In the short-term the market is a voting machine, in the long-term, a weighing one.
Twice each month a list of NASDAQ companies with the largest short interest is published. The most recent list had Sirius XM Radio (SIRI) in the number 1 slot, a somewhat dubious distinction. The company has been at or near the top of that list for quite a while.
This leadership position, rather than raising concerns, sparks articles telling investors that this is wonderful news and that an impending short squeeze will send the shares to new all time highs. Who is correct? Those un-American shorts that have the temerity to vote against Sirius XM, or authors that are looking for a large short position to fuel a rally? Perhaps both are correct, and perhaps neither. The more important issue is whether or not investors should care.
Investing or Trading
If you are a buy and hold investor in Sirius XM, have bought into the fundamentals of the company and have a multi-year time horizon, you are going to let the market act as a weighing machine. You shouldn't care too much about the size of the short position, whether it is increasing or decreasing in the number shares shorted, the percentage changes in the short position or the number of days to cover. It's just noise, and even if there is a short squeeze that drives the share prices higher, it should not represent a permanent change in the price.

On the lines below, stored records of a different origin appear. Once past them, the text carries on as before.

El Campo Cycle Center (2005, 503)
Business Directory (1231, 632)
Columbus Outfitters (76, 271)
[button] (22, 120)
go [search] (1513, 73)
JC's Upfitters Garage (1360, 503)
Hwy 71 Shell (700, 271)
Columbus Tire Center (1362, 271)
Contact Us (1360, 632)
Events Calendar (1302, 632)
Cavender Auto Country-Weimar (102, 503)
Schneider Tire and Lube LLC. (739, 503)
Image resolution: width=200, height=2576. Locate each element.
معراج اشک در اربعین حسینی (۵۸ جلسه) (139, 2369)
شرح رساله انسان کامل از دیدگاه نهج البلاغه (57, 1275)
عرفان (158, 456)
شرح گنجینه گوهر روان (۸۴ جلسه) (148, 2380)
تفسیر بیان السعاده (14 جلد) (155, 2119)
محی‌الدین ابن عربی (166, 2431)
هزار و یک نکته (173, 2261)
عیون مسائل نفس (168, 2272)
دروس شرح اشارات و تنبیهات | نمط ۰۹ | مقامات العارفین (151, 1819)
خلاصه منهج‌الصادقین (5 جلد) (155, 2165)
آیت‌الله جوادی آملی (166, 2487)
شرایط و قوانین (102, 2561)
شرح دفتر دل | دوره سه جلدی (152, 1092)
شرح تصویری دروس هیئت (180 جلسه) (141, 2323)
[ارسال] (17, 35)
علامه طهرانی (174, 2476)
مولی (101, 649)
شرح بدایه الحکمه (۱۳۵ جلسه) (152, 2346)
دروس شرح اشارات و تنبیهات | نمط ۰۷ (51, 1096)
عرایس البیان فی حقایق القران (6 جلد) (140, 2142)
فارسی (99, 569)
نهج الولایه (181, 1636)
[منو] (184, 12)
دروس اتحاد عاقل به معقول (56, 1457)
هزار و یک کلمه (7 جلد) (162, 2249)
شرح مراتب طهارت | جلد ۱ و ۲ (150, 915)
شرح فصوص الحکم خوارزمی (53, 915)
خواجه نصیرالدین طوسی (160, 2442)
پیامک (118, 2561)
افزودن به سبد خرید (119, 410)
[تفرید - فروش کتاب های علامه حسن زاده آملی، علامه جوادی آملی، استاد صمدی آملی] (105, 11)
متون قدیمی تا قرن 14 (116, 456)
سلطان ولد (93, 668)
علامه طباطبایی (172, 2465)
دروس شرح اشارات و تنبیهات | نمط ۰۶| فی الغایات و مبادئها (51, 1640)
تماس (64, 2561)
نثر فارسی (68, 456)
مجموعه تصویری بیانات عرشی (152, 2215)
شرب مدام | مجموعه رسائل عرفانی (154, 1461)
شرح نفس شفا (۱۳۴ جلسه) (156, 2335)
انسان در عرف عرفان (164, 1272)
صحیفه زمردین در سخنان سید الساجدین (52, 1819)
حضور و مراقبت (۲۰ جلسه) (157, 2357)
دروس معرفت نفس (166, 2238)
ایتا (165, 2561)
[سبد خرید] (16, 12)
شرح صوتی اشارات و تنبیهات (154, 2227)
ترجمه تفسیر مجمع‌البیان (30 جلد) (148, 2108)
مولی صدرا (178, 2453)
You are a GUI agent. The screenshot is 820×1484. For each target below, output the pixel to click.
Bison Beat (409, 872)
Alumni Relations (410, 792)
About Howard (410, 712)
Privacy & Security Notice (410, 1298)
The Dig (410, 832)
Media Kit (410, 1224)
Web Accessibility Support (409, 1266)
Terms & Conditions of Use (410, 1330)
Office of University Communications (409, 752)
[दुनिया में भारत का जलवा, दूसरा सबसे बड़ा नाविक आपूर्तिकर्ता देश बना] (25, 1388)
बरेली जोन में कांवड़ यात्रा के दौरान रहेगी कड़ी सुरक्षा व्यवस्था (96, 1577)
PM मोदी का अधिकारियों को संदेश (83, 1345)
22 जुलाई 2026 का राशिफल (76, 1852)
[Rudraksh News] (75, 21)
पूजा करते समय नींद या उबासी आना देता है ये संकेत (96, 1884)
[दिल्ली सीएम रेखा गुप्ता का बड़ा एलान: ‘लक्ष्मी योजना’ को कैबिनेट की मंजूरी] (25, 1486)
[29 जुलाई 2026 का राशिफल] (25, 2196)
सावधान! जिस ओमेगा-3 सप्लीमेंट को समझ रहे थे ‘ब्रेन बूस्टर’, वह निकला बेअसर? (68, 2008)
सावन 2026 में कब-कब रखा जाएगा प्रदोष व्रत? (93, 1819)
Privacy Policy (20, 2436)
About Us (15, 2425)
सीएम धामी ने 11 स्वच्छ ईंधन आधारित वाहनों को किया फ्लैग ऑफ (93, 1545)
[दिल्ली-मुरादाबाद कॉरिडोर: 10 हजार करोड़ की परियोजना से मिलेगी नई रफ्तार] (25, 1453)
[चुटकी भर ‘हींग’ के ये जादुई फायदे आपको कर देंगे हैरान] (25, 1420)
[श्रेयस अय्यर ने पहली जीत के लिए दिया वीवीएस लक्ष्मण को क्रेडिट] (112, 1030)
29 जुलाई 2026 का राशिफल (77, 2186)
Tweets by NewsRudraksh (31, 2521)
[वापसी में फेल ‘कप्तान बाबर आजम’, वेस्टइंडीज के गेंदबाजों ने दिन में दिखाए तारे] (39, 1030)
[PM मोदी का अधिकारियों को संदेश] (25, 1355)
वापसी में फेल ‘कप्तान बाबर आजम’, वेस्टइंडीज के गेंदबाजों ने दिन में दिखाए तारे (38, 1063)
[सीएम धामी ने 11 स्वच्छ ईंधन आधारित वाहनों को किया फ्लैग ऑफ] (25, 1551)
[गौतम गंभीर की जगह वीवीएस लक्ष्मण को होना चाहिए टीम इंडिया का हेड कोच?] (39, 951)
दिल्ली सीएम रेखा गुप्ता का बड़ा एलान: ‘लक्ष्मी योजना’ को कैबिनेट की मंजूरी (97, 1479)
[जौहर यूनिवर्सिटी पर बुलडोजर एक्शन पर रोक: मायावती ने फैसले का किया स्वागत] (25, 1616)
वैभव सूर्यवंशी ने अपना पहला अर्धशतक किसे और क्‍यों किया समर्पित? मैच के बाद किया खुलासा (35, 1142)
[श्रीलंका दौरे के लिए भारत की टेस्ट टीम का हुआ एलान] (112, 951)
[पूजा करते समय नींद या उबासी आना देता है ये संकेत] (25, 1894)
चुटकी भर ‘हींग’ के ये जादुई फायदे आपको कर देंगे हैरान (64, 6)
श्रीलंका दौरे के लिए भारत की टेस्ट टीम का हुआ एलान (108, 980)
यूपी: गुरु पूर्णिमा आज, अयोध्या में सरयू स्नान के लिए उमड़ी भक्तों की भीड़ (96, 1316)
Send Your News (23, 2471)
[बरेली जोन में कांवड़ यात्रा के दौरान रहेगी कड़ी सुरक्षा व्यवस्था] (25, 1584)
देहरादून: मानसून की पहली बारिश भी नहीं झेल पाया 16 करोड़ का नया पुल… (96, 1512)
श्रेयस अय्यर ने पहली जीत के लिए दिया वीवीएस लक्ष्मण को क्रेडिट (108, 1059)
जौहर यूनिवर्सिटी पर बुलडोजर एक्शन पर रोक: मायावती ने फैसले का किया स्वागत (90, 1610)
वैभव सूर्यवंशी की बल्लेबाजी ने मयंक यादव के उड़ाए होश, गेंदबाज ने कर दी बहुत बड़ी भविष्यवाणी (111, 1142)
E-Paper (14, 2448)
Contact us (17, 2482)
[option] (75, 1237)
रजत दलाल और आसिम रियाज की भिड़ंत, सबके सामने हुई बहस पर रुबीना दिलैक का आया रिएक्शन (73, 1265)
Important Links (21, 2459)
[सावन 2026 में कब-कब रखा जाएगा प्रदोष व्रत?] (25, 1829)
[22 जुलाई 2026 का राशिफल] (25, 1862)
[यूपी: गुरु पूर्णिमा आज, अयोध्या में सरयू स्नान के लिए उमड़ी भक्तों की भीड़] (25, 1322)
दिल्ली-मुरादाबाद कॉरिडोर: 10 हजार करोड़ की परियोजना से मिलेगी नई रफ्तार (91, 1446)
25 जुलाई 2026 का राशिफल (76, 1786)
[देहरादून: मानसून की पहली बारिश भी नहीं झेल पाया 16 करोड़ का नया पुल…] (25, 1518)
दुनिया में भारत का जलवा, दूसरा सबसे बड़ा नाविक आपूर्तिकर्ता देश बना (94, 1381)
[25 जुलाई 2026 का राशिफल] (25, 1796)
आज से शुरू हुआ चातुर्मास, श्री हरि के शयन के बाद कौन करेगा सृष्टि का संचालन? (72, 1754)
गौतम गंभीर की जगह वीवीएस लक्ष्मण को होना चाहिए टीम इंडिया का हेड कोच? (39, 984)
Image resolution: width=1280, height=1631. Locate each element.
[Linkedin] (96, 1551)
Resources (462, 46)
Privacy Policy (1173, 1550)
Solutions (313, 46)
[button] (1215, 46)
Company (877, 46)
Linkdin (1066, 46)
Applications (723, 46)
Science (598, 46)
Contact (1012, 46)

The market is constantly voting on the value of a company. We do that each time we make a decision to buy or sell. Temporary disruptions caused by a quick exodus of short sellers choosing to cover are just that - temporary. The value of the company has not changed. It bears repeating - the price of the stock may have changed, but not the value of the company.
Not all investors are strictly buy and hold. They are constantly reassessing the value of the company. In the case of Sirius XM, they look not only at the metrics that the company publishes each quarter, but also the level of new vehicle sales, the macro-economic environment that can influence those vehicle sales, the competitive landscape, etc. They may choose to sell, rather than wait to find out if perceived threats become reality, or, they may choose to add if there are perceived opportunities.
If a short squeeze drives the share price above what these investors perceive as fair value, they may choose to sell, then wait on the sidelines for the price to decline to fair value or wait until the fundamentals have improved to the point where that fair value catches up to the share price. Or, they may just go off to a different investment.
Both sets of investors should consider that short sellers are looking at similar data, valuing the company and arriving at very different valuations. When there are 370,368,894 shares sold short, and that number has risen 9% in the past two weeks, and it represents more than 11% of the non-Liberty Media (LMCA) common shares of Sirius XM, it is certainly worth considering what the shorts might see that the investors who are long don't see or choose to ignore.
Traders have different objectives than longer term investors. They are looking to make money on near term movements in the share price and traders that are long have the most to gain from a rapid upward move in the share price caused by a short squeeze.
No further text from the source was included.